### YOUR TASK
Copy each entry as it stands, leaving nothing out.

#####

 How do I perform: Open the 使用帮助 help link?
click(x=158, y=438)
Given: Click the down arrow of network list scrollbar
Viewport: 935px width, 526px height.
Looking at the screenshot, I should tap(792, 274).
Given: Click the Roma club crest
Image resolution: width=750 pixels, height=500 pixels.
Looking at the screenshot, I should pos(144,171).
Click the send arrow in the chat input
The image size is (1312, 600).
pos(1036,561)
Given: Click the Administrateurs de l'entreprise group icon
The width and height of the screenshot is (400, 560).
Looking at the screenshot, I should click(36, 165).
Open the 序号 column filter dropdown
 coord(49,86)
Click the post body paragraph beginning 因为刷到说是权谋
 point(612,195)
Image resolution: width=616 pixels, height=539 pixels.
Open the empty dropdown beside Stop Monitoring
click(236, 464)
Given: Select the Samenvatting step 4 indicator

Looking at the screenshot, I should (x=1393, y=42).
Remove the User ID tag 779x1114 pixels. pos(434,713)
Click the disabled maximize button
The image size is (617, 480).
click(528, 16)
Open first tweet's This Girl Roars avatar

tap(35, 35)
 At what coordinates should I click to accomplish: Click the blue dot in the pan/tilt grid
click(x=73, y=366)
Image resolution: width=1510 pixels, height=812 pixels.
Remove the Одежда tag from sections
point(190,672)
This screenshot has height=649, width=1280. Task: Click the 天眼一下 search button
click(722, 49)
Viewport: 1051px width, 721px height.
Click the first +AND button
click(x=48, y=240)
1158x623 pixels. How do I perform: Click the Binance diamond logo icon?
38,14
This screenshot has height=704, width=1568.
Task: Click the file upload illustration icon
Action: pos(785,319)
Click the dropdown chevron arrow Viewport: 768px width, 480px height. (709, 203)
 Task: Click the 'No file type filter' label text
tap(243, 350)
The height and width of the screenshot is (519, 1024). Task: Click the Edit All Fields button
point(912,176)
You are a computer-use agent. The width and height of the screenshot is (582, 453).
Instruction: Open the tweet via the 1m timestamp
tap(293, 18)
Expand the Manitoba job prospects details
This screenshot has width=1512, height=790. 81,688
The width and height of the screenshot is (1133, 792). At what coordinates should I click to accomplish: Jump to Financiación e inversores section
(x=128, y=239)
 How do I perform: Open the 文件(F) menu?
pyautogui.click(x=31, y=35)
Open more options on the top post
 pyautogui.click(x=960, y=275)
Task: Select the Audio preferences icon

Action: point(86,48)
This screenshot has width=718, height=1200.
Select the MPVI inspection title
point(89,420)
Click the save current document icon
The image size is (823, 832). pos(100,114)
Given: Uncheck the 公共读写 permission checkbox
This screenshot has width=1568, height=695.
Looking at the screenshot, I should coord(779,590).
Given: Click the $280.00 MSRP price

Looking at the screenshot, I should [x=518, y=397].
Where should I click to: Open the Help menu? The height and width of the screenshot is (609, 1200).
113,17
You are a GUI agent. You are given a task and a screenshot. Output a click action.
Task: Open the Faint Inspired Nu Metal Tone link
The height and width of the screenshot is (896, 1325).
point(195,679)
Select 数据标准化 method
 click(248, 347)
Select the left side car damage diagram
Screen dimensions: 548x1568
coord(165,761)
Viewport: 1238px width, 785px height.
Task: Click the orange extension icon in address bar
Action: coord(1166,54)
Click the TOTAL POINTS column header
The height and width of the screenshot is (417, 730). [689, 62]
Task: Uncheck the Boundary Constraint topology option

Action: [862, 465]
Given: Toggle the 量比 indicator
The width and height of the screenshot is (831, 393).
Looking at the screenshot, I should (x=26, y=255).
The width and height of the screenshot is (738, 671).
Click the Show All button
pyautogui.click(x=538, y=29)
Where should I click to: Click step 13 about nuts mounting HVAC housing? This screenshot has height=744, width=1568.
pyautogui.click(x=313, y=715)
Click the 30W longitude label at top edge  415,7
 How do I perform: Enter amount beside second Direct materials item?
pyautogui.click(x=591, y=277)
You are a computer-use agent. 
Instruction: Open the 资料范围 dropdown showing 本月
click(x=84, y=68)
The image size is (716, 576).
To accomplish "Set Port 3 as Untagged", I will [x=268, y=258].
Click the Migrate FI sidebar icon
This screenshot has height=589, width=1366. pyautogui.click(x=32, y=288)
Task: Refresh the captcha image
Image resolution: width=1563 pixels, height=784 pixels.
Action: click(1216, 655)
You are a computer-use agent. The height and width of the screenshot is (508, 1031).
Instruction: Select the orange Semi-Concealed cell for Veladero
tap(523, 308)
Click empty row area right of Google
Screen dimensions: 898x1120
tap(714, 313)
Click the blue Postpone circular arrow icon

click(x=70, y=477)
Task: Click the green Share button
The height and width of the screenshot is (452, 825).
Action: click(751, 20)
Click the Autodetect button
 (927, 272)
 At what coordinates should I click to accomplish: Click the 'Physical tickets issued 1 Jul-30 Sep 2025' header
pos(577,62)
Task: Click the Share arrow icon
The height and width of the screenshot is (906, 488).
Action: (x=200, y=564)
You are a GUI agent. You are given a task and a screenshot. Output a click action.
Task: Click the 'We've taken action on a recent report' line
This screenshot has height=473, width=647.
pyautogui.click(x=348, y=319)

#####

### COMPLETED TASK
 How do I perform: Open the 使用帮助 help link?
click(x=158, y=438)
Given: Click the down arrow of network list scrollbar
Viewport: 935px width, 526px height.
Looking at the screenshot, I should tap(792, 274).
Given: Click the Roma club crest
Image resolution: width=750 pixels, height=500 pixels.
Looking at the screenshot, I should pos(144,171).
Click the send arrow in the chat input
The image size is (1312, 600).
pos(1036,561)
Given: Click the Administrateurs de l'entreprise group icon
The width and height of the screenshot is (400, 560).
Looking at the screenshot, I should click(36, 165).
Open the 序号 column filter dropdown
 coord(49,86)
Click the post body paragraph beginning 因为刷到说是权谋
 point(612,195)
Image resolution: width=616 pixels, height=539 pixels.
Open the empty dropdown beside Stop Monitoring
click(236, 464)
Given: Select the Samenvatting step 4 indicator

Looking at the screenshot, I should (x=1393, y=42).
Remove the User ID tag 779x1114 pixels. pos(434,713)
Click the disabled maximize button
The image size is (617, 480).
click(528, 16)
Open first tweet's This Girl Roars avatar

tap(35, 35)
 At what coordinates should I click to accomplish: Click the blue dot in the pan/tilt grid
click(x=73, y=366)
Image resolution: width=1510 pixels, height=812 pixels.
Remove the Одежда tag from sections
point(190,672)
This screenshot has height=649, width=1280. Task: Click the 天眼一下 search button
click(722, 49)
Viewport: 1051px width, 721px height.
Click the first +AND button
click(x=48, y=240)
1158x623 pixels. How do I perform: Click the Binance diamond logo icon?
38,14
This screenshot has height=704, width=1568.
Task: Click the file upload illustration icon
Action: pos(785,319)
Click the dropdown chevron arrow Viewport: 768px width, 480px height. (709, 203)
 Task: Click the 'No file type filter' label text
tap(243, 350)
The height and width of the screenshot is (519, 1024). Task: Click the Edit All Fields button
point(912,176)
You are a computer-use agent. The width and height of the screenshot is (582, 453).
Instruction: Open the tweet via the 1m timestamp
tap(293, 18)
Expand the Manitoba job prospects details
This screenshot has width=1512, height=790. 81,688
The width and height of the screenshot is (1133, 792). At what coordinates should I click to accomplish: Jump to Financiación e inversores section
(x=128, y=239)
 How do I perform: Open the 文件(F) menu?
pyautogui.click(x=31, y=35)
Open more options on the top post
 pyautogui.click(x=960, y=275)
Task: Select the Audio preferences icon

Action: point(86,48)
This screenshot has width=718, height=1200.
Select the MPVI inspection title
point(89,420)
Click the save current document icon
The image size is (823, 832). pos(100,114)
Given: Uncheck the 公共读写 permission checkbox
This screenshot has width=1568, height=695.
Looking at the screenshot, I should coord(779,590).
Given: Click the $280.00 MSRP price

Looking at the screenshot, I should [x=518, y=397].
Where should I click to: Open the Help menu? The height and width of the screenshot is (609, 1200).
113,17
You are a GUI agent. You are given a task and a screenshot. Output a click action.
Task: Open the Faint Inspired Nu Metal Tone link
The height and width of the screenshot is (896, 1325).
point(195,679)
Select 数据标准化 method
 click(248, 347)
Select the left side car damage diagram
Screen dimensions: 548x1568
coord(165,761)
Viewport: 1238px width, 785px height.
Task: Click the orange extension icon in address bar
Action: coord(1166,54)
Click the TOTAL POINTS column header
The height and width of the screenshot is (417, 730). [689, 62]
Task: Uncheck the Boundary Constraint topology option

Action: [862, 465]
Given: Toggle the 量比 indicator
The width and height of the screenshot is (831, 393).
Looking at the screenshot, I should (x=26, y=255).
The width and height of the screenshot is (738, 671).
Click the Show All button
pyautogui.click(x=538, y=29)
Where should I click to: Click step 13 about nuts mounting HVAC housing? This screenshot has height=744, width=1568.
pyautogui.click(x=313, y=715)
Click the 30W longitude label at top edge  415,7
 How do I perform: Enter amount beside second Direct materials item?
pyautogui.click(x=591, y=277)
You are a computer-use agent. 
Instruction: Open the 资料范围 dropdown showing 本月
click(x=84, y=68)
The image size is (716, 576).
To accomplish "Set Port 3 as Untagged", I will [x=268, y=258].
Click the Migrate FI sidebar icon
This screenshot has height=589, width=1366. pyautogui.click(x=32, y=288)
Task: Refresh the captcha image
Image resolution: width=1563 pixels, height=784 pixels.
Action: click(1216, 655)
You are a computer-use agent. The height and width of the screenshot is (508, 1031).
Instruction: Select the orange Semi-Concealed cell for Veladero
tap(523, 308)
Click empty row area right of Google
Screen dimensions: 898x1120
tap(714, 313)
Click the blue Postpone circular arrow icon

click(x=70, y=477)
Task: Click the green Share button
The height and width of the screenshot is (452, 825).
Action: click(751, 20)
Click the Autodetect button
 (927, 272)
 At what coordinates should I click to accomplish: Click the 'Physical tickets issued 1 Jul-30 Sep 2025' header
pos(577,62)
Task: Click the Share arrow icon
The height and width of the screenshot is (906, 488).
Action: (x=200, y=564)
You are a GUI agent. You are given a task and a screenshot. Output a click action.
Task: Click the 'We've taken action on a recent report' line
This screenshot has height=473, width=647.
pyautogui.click(x=348, y=319)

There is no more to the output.